C’est sans doute sur la gestion de l’eau que les effets du changement climatique se font de plus en plus sentir. C’est la raison pour laquelle la Cour des comptes s’est penchée sur cette épineuse question, d’autant que « toutes les études prospectives laissent penser que la situation ira en s’aggravant dans les décennies qui viennent », pointe le rapport publié le 19 juillet par la Cour.

Le climat change déjà la donne

 L’impact du changement climatique se fait déjà sentir : la quantité d’eau renouvelable disponible (197 milliards de m3 en France métropolitaine) a baissé de 14 % entre la période 1990-2001 et la période 2002-2018, du fait « de l’élévation du niveau moyen des températures de 0,6 °C ».

Sur cette quantité, 32 milliards de m3 sont prélevés, majoritairement dans les eaux de surface (82 %).
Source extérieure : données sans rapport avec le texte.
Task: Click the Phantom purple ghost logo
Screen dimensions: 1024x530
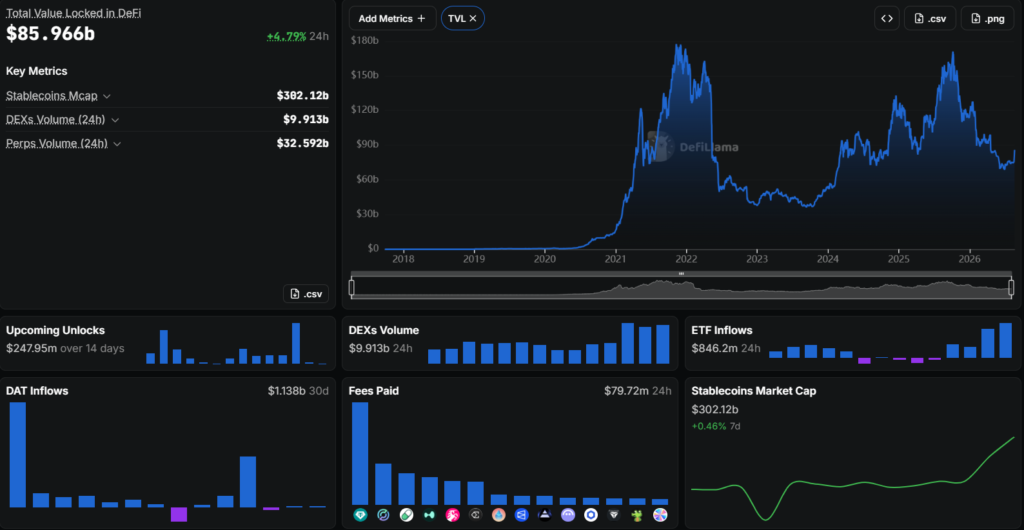Action: tap(568, 515)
Or ces masses d’eau sont les plus impactées par les effets du changement climatique, « avec des étiages de plus en plus longs et sévères qui contraignent les préfets à prendre des mesures de plus en plus fréquentes de restriction des usages de l’eau », selon le rapport.

Les eaux souterraines sont elles aussi affectées par une moins bonne recharge des nappes à l’automne et à l’hiver, les sols étant plus secs et imperméables. Par ailleurs, la Cour dénonce le fait que « 11 % des masses d’eaux souterraines font l’objet de prélèvements excessifs ».

Par contre, les précipitations restent stables (510 milliards de m3 par an), mais réparties différemment : « plus concentrées qu’auparavant sur l’automne et l’hiver », et donc moins disponibles au printemps et à l’été, « lorsque les plantes en ont besoin et que la consommation humaine augmente en raison de la chaleur ».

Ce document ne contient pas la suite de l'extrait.